5. Aux termes de l’articule UH 4.3 du règlement du plan local d’urbanisme de la commune de Quintal : « Évacuation des eaux pluviales et de ruissellement : () Toute construction ou installation, toute surface imperméable nouvellement créée (terrasse, toiture, voirie) doit être équipée d’un dispositif d’évacuation des eaux pluviales conforme aux recommandations techniques prescrites en application des annexes sanitaires du PLU et du règlement des eaux pluviales () ». Aux termes de l’article 10 du règlement des eaux pluviales : « Tout aménagement doit favoriser l’infiltration et/ou l’évapotranspiration des pluies courantes, en mettant en œuvre : () Pour les surfaces imperméabilisées, une rétention d’une capacité au moins égale à 15 litres/m² de surface imperméabilisée2, en vue de l’infiltration et/ou évapotranspiration des pluies courantes. On utilisera exclusivement des solutions de faible profondeur permettant d’optimiser la filtration par les sols (de type espaces verts » en creux « , noues, tranchées d’infiltration et » jardins de pluie « ), en privilégiant autant que possible les dispositifs à ciel ouvert. Les puits d’infiltration ne sont pas appropriés pour la gestion des pluies courantes () ».
6. Il ressort des pièces produites à l’appui de la demande de permis de construire modificatif délivré par l’arrêté du 25 octobre 2023 que le projet prévoit désormais un dispositif de gestion des eaux de pluies courantes à ciel ouvert d’une capacité de 14 mètres cubes. Ce dispositif a reçu un avis favorable du service gestionnaire des eaux pluviales le 3 octobre 2023. Eu égard à ces éléments, le permis de construire modificatif a régularisé le vice tiré de la méconnaissance de l’article UH 4.3 du règlement du plan local d’urbanisme de Quintal. Par suite, le moyen doit être finalement écarté.
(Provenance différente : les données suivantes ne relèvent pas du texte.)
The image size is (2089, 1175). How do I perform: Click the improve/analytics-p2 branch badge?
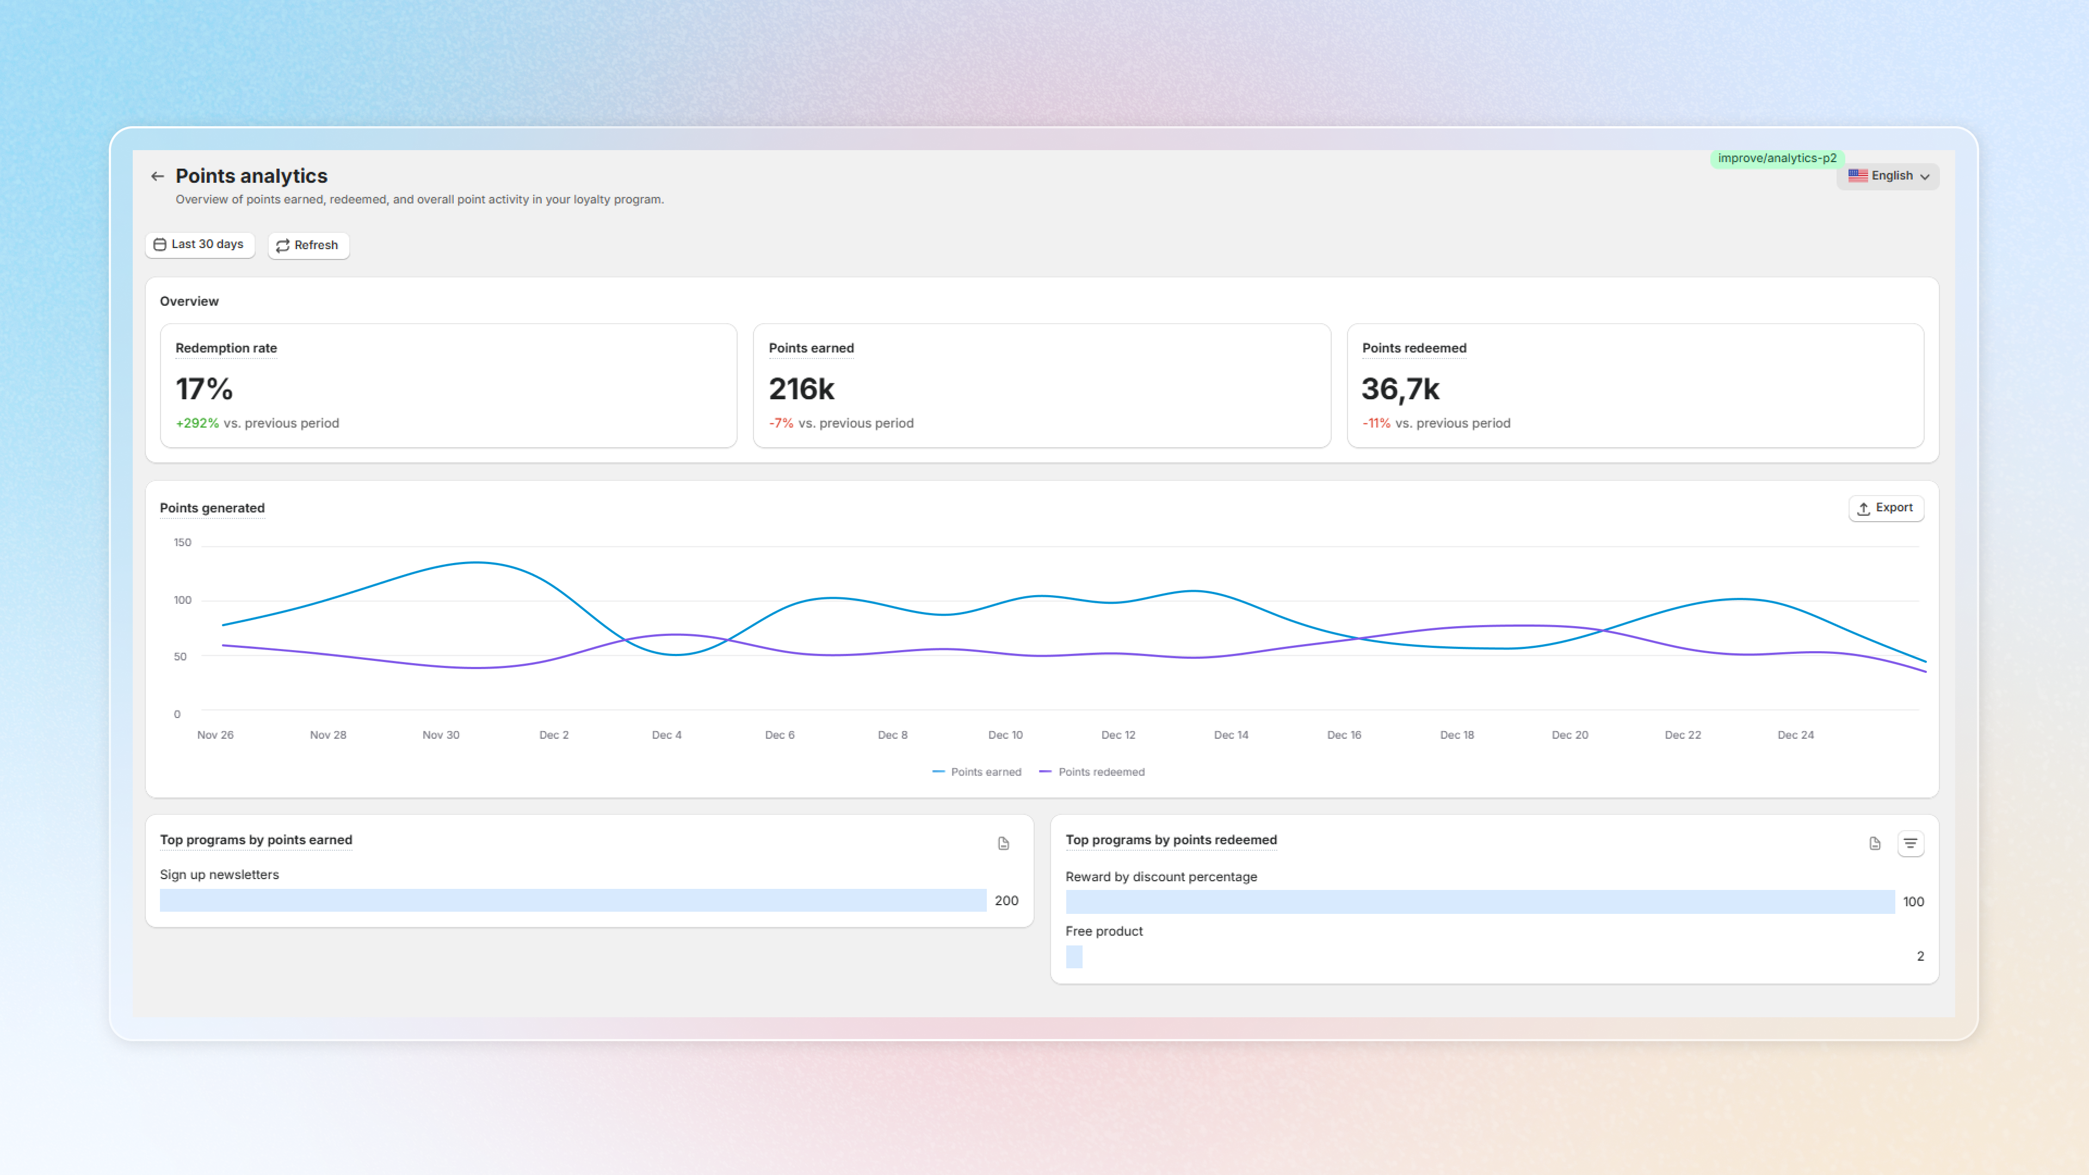click(x=1777, y=158)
Dès lors, la requête doit être rejetée.
Sur les frais liés au litige :
7. Eu égard aux circonstances de l’espèce, il n’y a pas lieu de faire droit aux conclusions présentées au titre des dispositions de l’article L. 761-1 du code de justice administrative.
D E C I D E :
Article 1er :La requête est rejetée.
Article 2 :Le surplus des conclusions des parties est rejeté.
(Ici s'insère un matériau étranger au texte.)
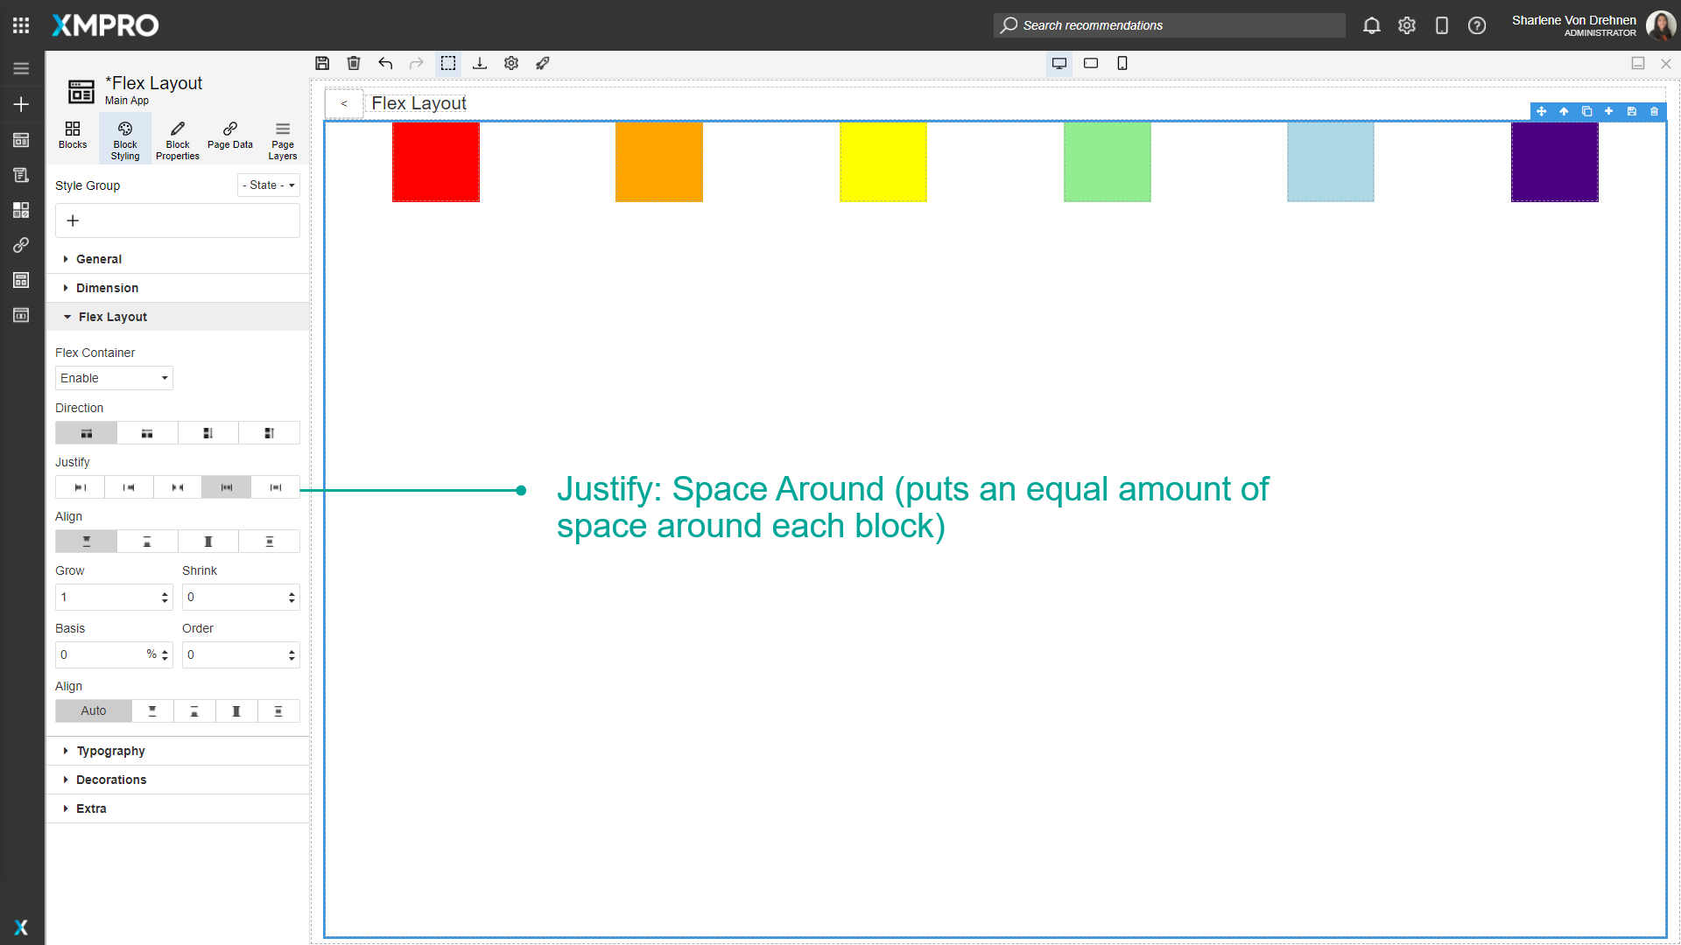Click the download icon in the toolbar

[x=480, y=63]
Article 3 :Le présent jugement sera notifié à M. H C en application des dispositions de l’article R. 751-3 du code de justice administrative, à la société IDEIS et à la commune de Quintal.
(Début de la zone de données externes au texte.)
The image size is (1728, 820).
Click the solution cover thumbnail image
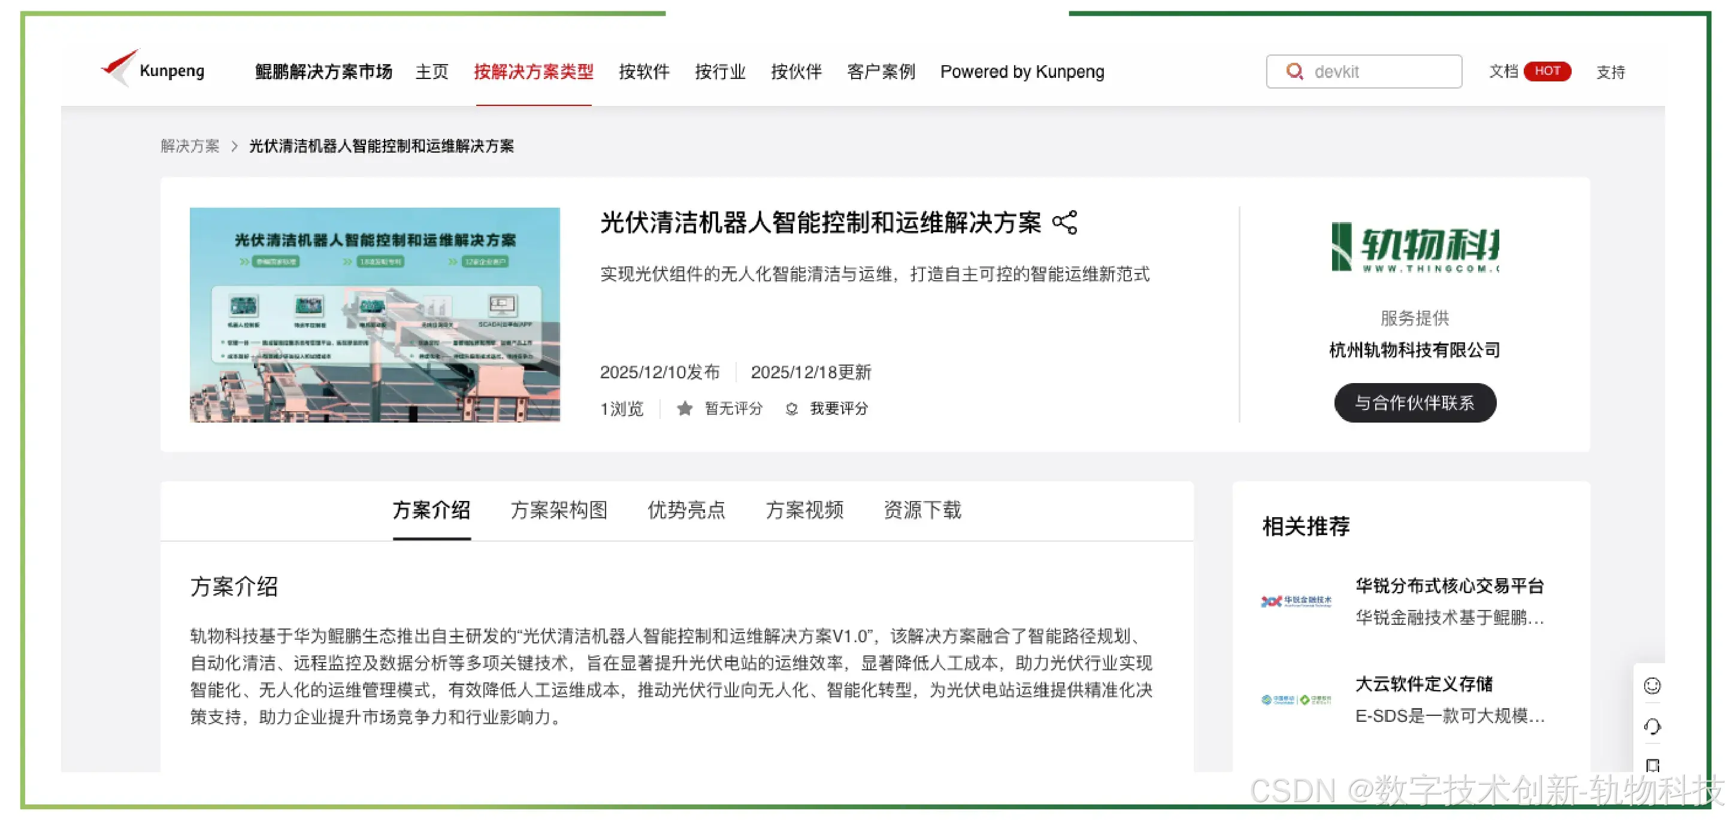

Délibéré après l’audience du 11 mars 2024, à laquelle siégeaient :
— M. Mathieu Sauveplane, président,
— Mme Emilie Barriol, première conseillère,
— Mme Emilie Aubert, première conseillère.
Rendu public par mise à disposition au greffe le 25 mars 2024.
Le président,
M. Sauveplane
L’assesseure la plus ancienne dans
l’ordre du tableau,
E. Barriol
La greffière,
C. Jasserand
La République mande et ordonne au préfet de la Haute-Savoie en ce qui le concerne ou à tous commissaires de justice à ce requis en ce qui concerne les voies de droit commun, contre les parties privées de pourvoir à l’exécution de la présente décision.